"Dad, Andy just called and his family is heading out to dinner and he wants to know if I can come. Can I?" My son Brian asked.
"That sounds fun but you promised to clean up the basement today." I responded.
"Dad, Andy is leaving for the summer this weekend and this is my chance to see him. Can I clean the basement tomorrow?"
"Do we have a deal that you'll get it cleaned tomorrow before baseball practice?" I asked.
"Yeah, totally. Can I go?"
"Have a good time."
Brian spent the evening with Andy and his family and the basement was clean by the following afternoon. Conversations like these happen all the time with our kids and it isn't always obvious how to respond. When do we negotiate and when do we hold the line?
Respectful negotiation is training grounds for life
Certainly we know that children and teens alike need consistent limits and consequences as well as accountability. Waffling over consequences doesn't help anyone. But that doesn't mean that we need to stick to rigid rules when there are other reasonable solutions. You can practice a balanced style of parenting and negotiate without compromising your authority.
In fact, we want our kids to feel comfortable talking to us and disagreeing with us. This is especially true as kids get older. Negotiation can help us avoid a lot of unnecessary power struggles. In addition, learning how to negotiate at home helps young people build the communication skills they will use for the rest of their lives. Researchers from the University of Virginia found that young people who can calmly and persuasively negotiate and disagree with their parents are more likely to resist negative peer pressure outside the home.

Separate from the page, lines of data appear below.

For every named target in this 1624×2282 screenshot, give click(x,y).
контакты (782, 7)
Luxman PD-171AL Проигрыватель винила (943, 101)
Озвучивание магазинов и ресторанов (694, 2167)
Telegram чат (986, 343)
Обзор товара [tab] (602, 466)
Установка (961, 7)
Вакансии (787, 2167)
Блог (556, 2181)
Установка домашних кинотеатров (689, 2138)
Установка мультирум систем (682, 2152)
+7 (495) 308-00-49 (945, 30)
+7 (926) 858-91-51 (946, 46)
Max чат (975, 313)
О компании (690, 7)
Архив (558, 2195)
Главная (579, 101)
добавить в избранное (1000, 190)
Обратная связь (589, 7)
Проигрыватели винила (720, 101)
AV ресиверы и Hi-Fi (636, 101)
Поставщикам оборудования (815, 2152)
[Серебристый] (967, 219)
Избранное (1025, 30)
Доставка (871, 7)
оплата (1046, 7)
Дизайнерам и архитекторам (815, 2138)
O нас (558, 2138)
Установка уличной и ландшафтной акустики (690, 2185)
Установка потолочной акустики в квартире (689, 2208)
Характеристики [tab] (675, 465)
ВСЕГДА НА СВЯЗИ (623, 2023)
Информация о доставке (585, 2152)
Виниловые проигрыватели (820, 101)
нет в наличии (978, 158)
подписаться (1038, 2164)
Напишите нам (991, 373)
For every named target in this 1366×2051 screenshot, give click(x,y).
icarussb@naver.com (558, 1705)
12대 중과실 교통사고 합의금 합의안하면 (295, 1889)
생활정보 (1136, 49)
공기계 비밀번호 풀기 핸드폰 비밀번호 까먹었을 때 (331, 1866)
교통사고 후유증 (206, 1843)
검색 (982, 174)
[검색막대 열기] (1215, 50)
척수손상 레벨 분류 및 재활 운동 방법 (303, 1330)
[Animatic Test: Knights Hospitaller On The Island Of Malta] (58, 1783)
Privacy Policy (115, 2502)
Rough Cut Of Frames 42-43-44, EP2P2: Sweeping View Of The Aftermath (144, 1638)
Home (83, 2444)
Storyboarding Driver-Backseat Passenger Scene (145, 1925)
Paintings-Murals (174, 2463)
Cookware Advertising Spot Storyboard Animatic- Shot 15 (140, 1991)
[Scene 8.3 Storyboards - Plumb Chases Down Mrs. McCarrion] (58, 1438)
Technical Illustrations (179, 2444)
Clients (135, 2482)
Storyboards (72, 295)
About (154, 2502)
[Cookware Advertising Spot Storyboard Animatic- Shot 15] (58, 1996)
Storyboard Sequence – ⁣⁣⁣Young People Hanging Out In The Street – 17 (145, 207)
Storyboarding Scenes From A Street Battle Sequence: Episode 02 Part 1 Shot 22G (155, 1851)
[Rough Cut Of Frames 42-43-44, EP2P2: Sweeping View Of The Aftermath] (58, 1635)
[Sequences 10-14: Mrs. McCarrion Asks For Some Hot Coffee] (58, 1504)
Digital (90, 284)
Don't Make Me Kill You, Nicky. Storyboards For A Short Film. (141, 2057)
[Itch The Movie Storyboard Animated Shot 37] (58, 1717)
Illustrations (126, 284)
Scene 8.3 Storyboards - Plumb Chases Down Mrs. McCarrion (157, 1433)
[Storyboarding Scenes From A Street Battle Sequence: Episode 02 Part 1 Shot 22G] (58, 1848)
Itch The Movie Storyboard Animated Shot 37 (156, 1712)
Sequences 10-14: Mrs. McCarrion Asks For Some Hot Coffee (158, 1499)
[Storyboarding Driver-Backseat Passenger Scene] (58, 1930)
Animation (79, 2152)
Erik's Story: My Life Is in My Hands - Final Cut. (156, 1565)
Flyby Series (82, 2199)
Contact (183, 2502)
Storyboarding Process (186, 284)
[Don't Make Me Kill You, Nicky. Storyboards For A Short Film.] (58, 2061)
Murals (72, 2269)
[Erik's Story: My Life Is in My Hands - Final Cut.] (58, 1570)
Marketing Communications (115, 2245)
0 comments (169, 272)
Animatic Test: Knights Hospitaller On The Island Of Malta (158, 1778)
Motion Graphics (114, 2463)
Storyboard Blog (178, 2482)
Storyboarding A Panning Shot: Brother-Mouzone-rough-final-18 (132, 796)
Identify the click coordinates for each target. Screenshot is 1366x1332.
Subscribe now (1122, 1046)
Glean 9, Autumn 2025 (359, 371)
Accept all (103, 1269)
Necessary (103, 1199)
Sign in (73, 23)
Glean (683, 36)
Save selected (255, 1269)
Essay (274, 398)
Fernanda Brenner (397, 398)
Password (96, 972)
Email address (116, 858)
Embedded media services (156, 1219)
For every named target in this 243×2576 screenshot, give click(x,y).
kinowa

Six steps to successful negotation
This doesn't mean that every conversation turns into hours of endless negotiation. You are still the parent and unpopular decisions come with the job. But sometimes you and your teen may be able to work out solutions that work for everyone and build important communication skills and increased trust. When you do decide to negotiate with your teen, here are some tips to set you up for success:
- Start with respect. Be willing to give and take with your kids as long as they don't start yelling or using crude or rude language. You and your teen may generate other ground rules as well that make the conversation go more smoothly.
- Set a good example. If we treat our teens with respect, even in the middle of heated negotiation, our kids are more likely to approach a disagreement with the same attitude.
- Start by listening. Listening to your child or teen shows that you respect their opinion and input even if you ultimately disagree.
- Be clear on what is NOT negotiable. Decide which rules are non-negotiable and which rules are up for debate. For example, drunk driving or skipping class.
- Make it clear. Make sure the negotiated agreement is clear to both you and your child. Vague agreements are an invitation to conflict.
- Check in. How is negotiation going? Are you both holding up your ends of agreements? Demonstrate that your teen can earn more freedom and flexibility by making good choices.
Do you have any ideas to add to the list? When have you found negotiation helpful? What makes it difficult?